The recent U.S. Supreme Court ruling on June 28, which overturned the Chevron doctrine, has significant implications for federal agencies like the U.S. Patent and Trademark Office (USPTO). The Chevron doctrine allowed courts to defer to a federal agency’s reasonable interpretation of ambiguous statutes. By rejecting this precedent, the Court has shifted the balance of power, requiring judges to independently interpret laws without defaulting to agency perspectives. This change is poised to challenge the USPTO’s authority on controversial issues, such as terminal disclaimers, which dictate that a patent linked to a parent patent must also be invalidated if the parent’s claims are later canceled.

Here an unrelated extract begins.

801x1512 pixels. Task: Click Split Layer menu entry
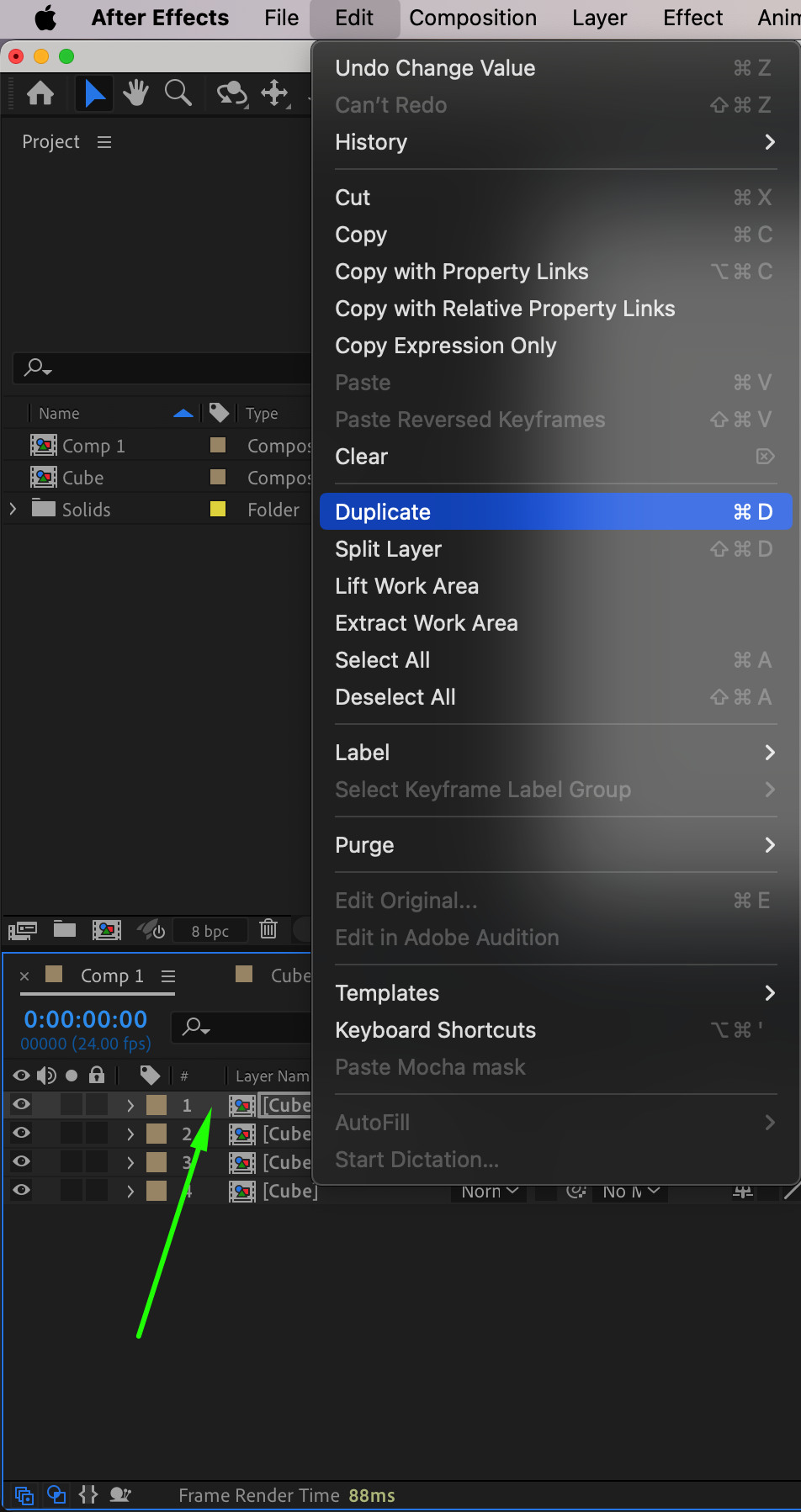[388, 549]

Sterne Kessler Director Will Milliken commented “Loper imposes more constraints on what the agency can do. On the question of whether a particular rule is consistent with the applicable statutes, we have effectively moved from a ‘tie-goes-to-the-agency’ regime to a regime where the court simply interprets the statute de novo, with no thumb on the scale in the agency’s favour.” He continued that the PTO’s proposed rule concerning terminal disclaimer practice “has generated some controversy and may well be challenged if and when it is put into place. So, Loper does change the landscape of that potential dispute in a significant way.”
Milliken added, “As Chevron has fallen out of favour in recent years, and exceptions to its application have cropped up and become more robust, many courts have already significantly lessened the deference (if any) that they afford to agency interpretations of statutes.”